Amy Wyatt also submitted some artwork for consideration for the cover of the journal, which was also accepted for the recent edition.
The published journal article (284:21920-21927 [2009]) was titled “Structural characterisation of clusterin-client protein complexes” by Amy Wyatt, Dr Justin Yerbury, and Professor Mark Wilson.
Proteins are large biological molecules that perform many of the functions required to sustain life. For example, they give structure and strength to muscles, act as enzymes to allow us to digest food, and carry oxygen around in our bloodstream.
As a result of normal "wear and tear", soluble proteins eventually become "sticky" and join together with other worn proteins to form lumps (or aggregates) which fall out of solution.
These aggregates can accumulate in a variety of locations in the body and when they do, disease can result (e.g. the aggregation of a small protein in the brain is thought to underpin Alzheimer's disease).
Processes to inhibit protein aggregation inside cells in the body are well understood.

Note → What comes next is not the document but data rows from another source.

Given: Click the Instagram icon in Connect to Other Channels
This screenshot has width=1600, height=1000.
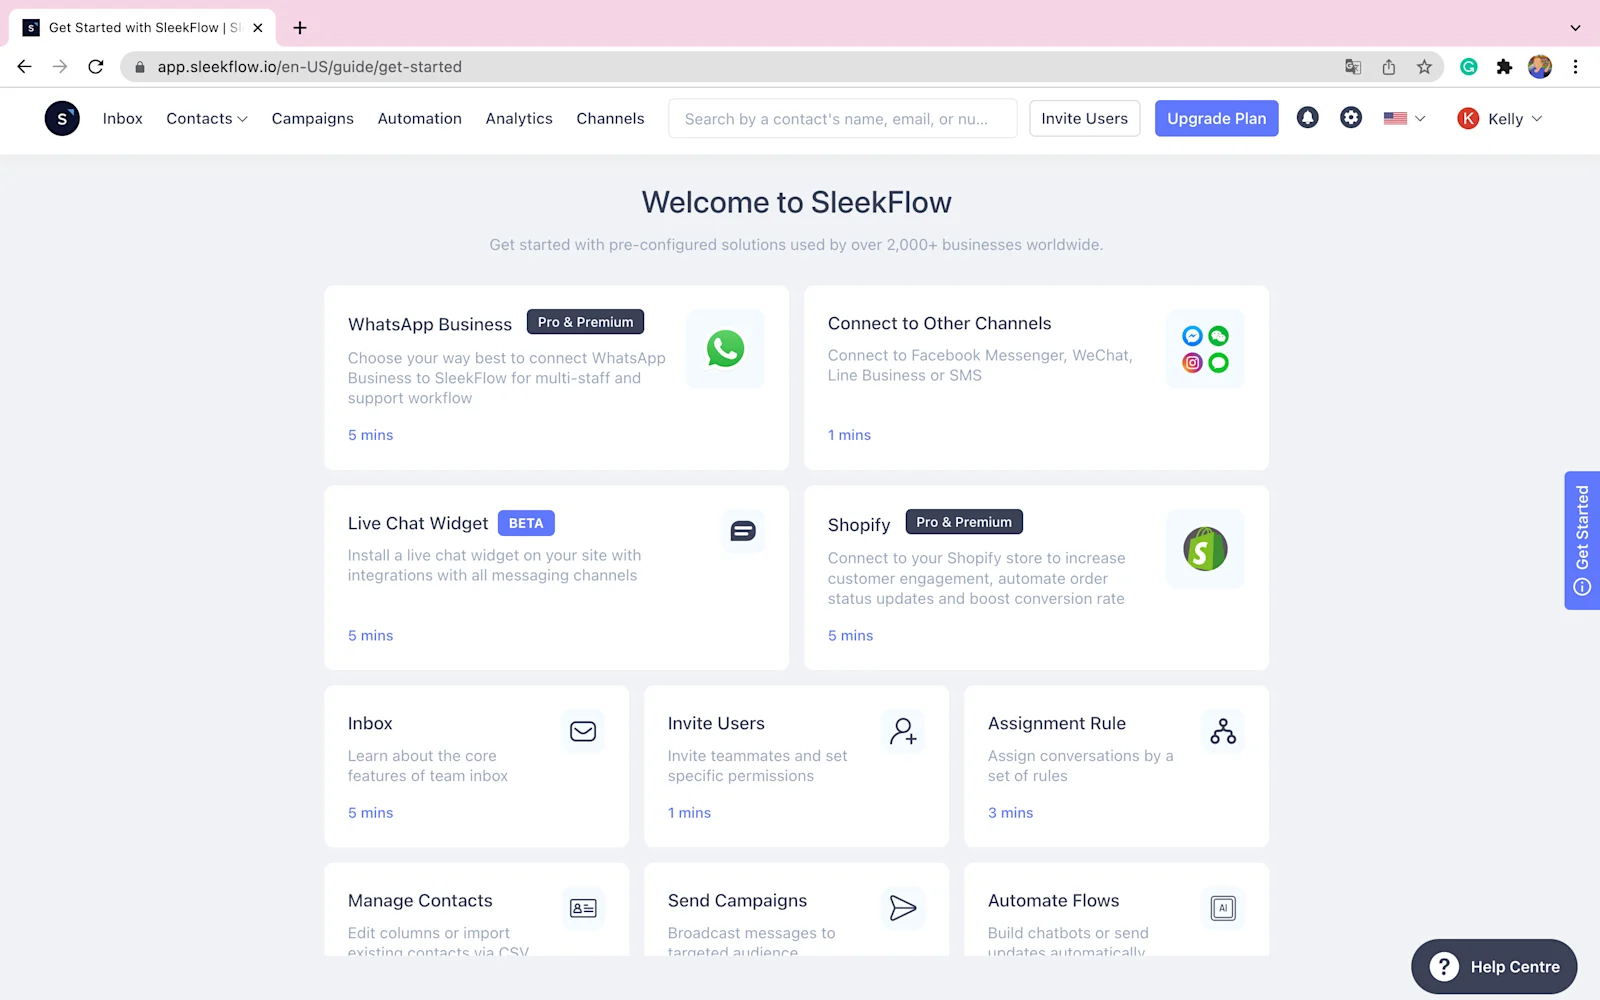Looking at the screenshot, I should point(1192,363).
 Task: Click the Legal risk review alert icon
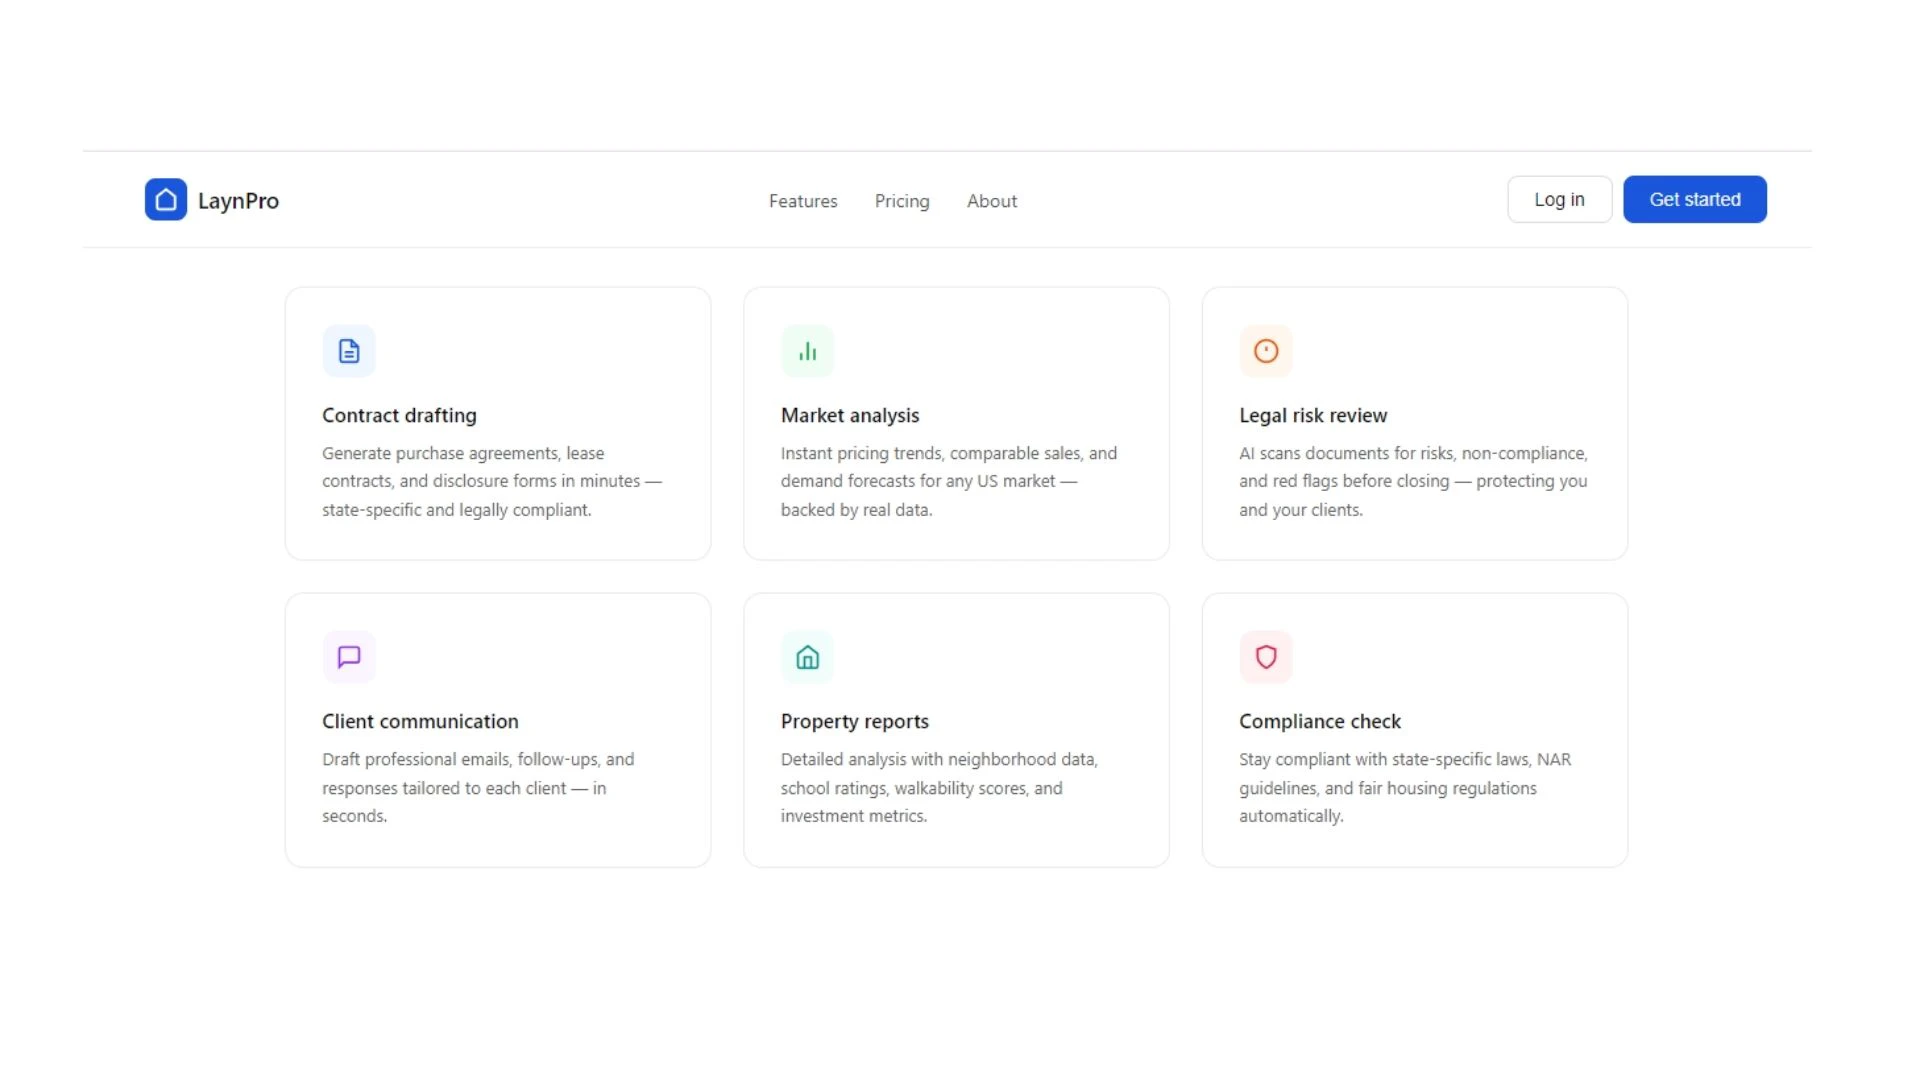click(1266, 351)
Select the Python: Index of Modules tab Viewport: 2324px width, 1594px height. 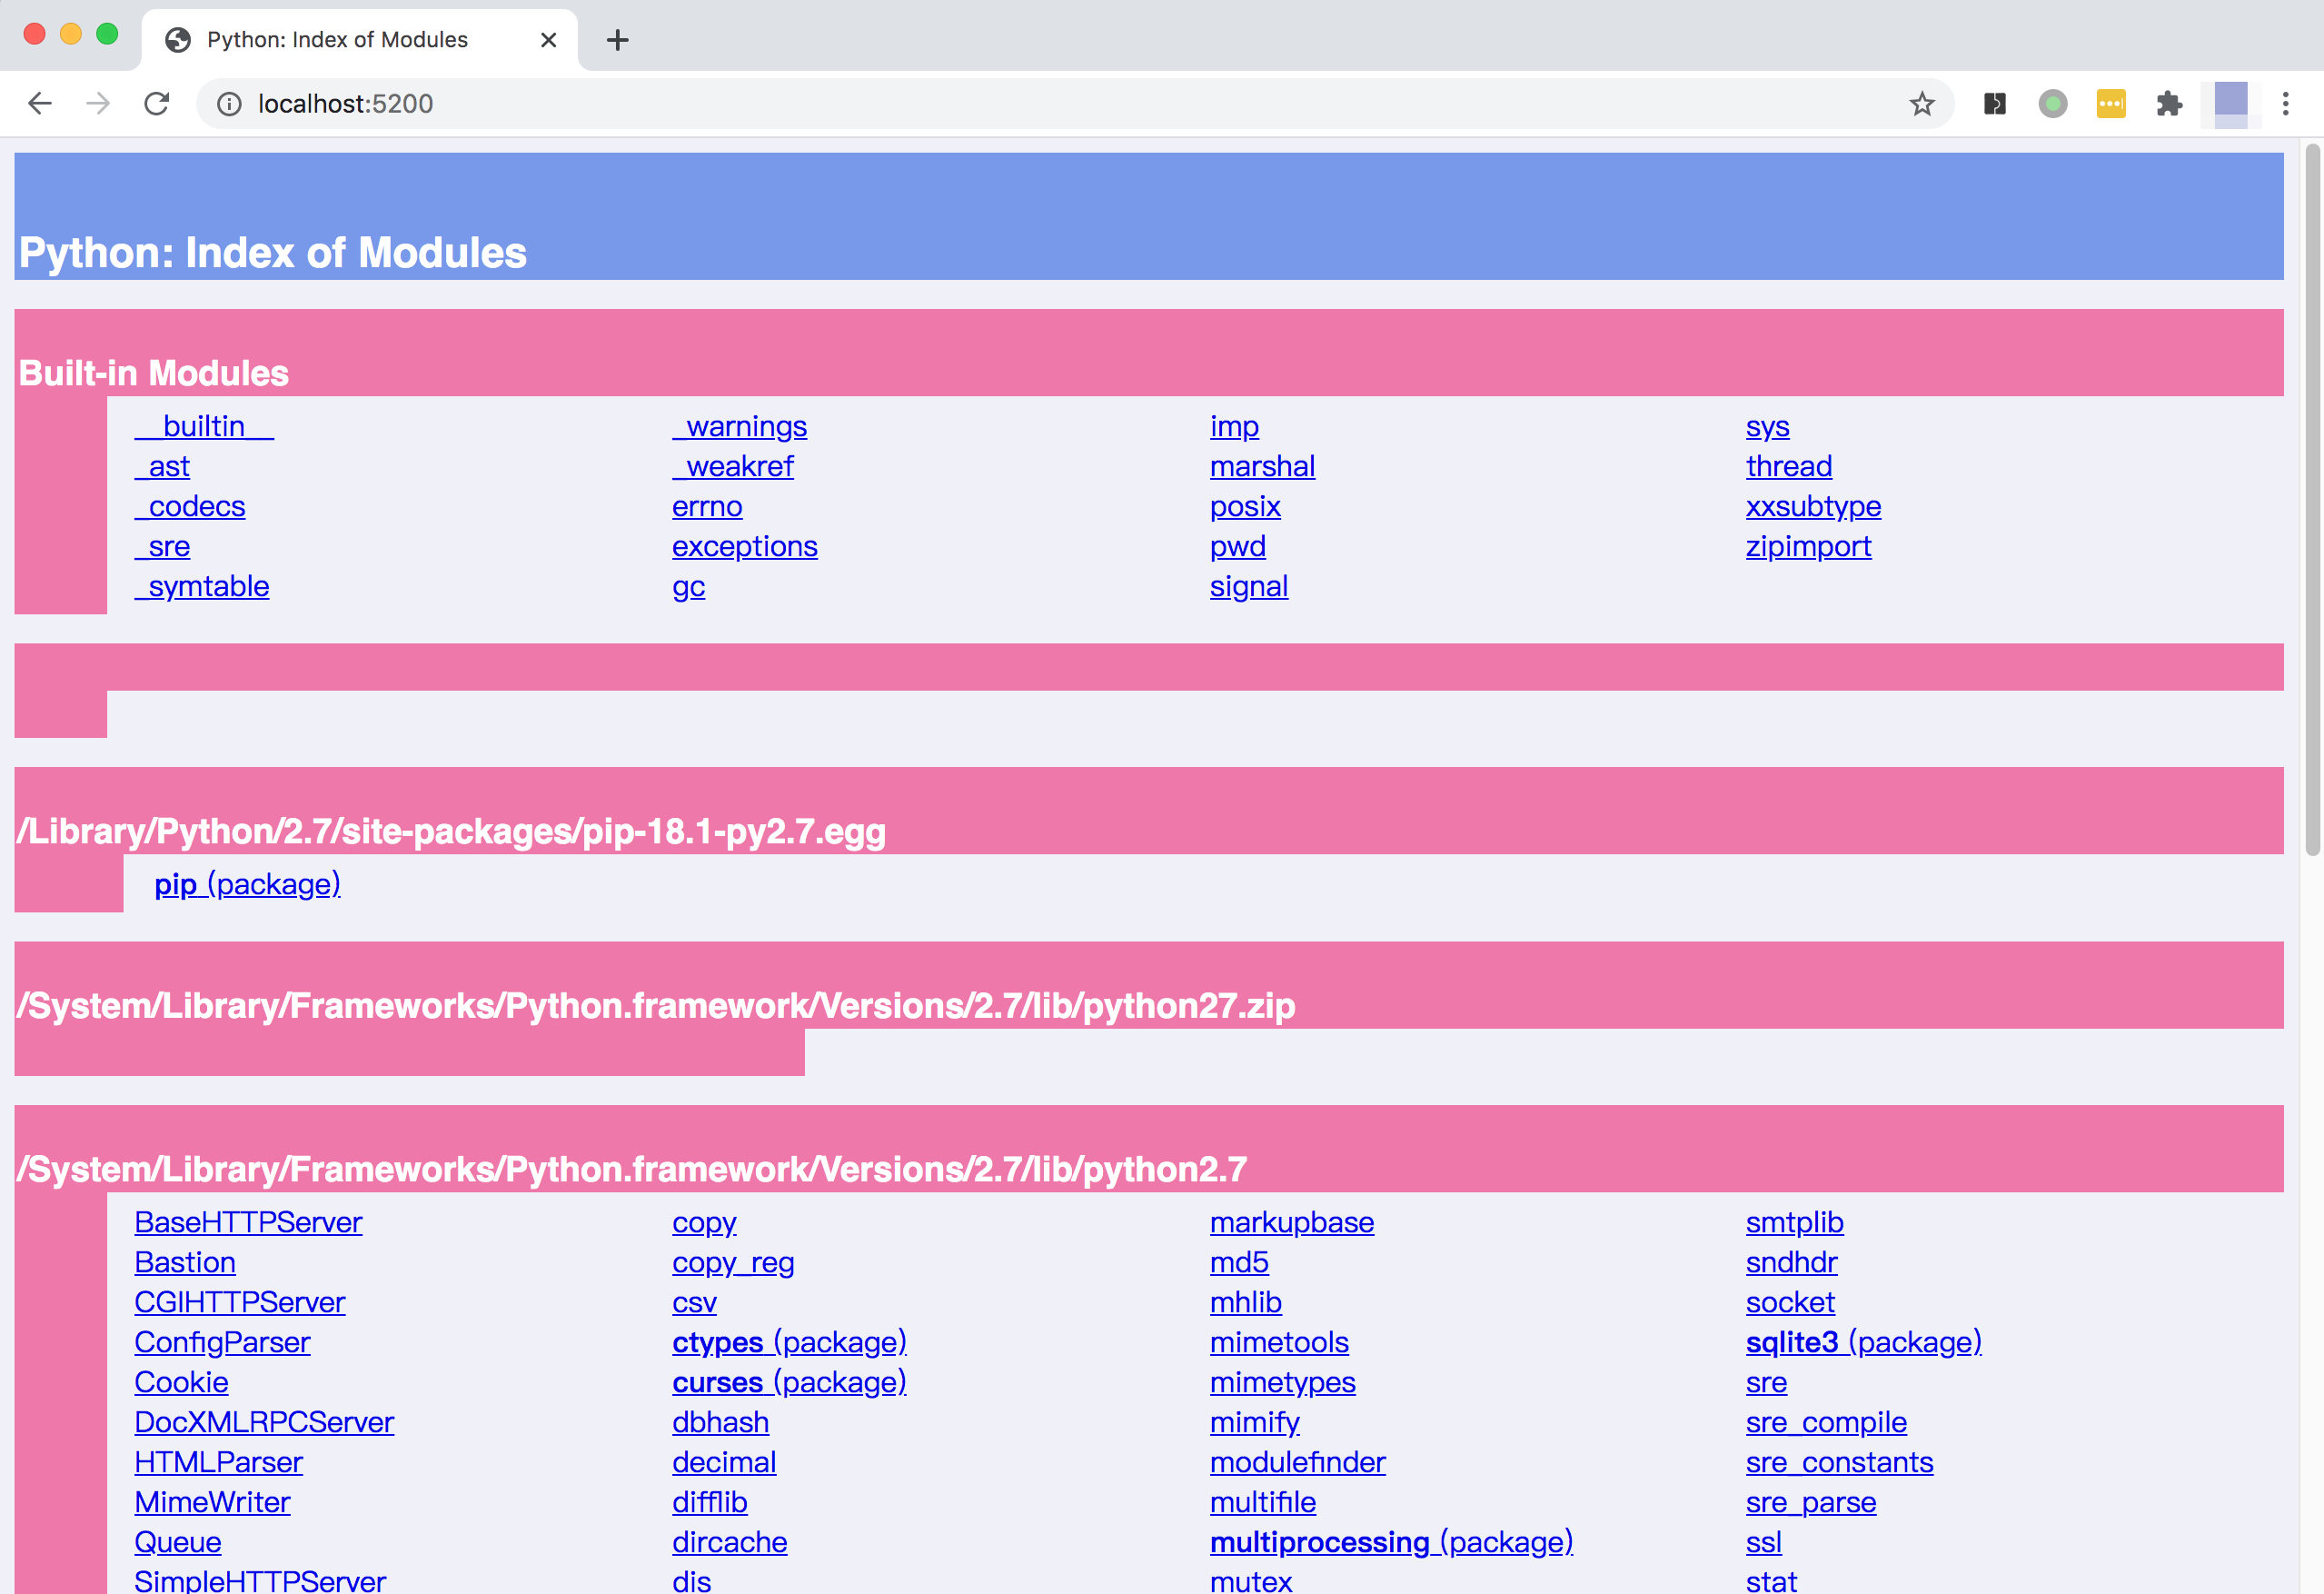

However, as Amy’s manuscript highlighted, many protein aggregation diseases, including Alzheimer's disease, involve proteins found outside cells of the body.
“Remarkably, virtually nothing is known about the processes that operate to protect the body from diseases caused by protein aggregation outside cells,” Amy said.
Professor Wilson's laboratory is the first group in the world to describe how special proteins in blood (called "extracellular chaperones") act outside cells in the body to inhibit the inappropriate aggregation of proteins, to keep worn proteins soluble, and to help dispose of worn proteins without causing disease.
The recent publication in the Journal of Biological Chemistry describes a part of this story - specifically how it is that one of these extracellular chaperones (clusterin) holds worn proteins so that they remain soluble and do not form disease-causing lumps.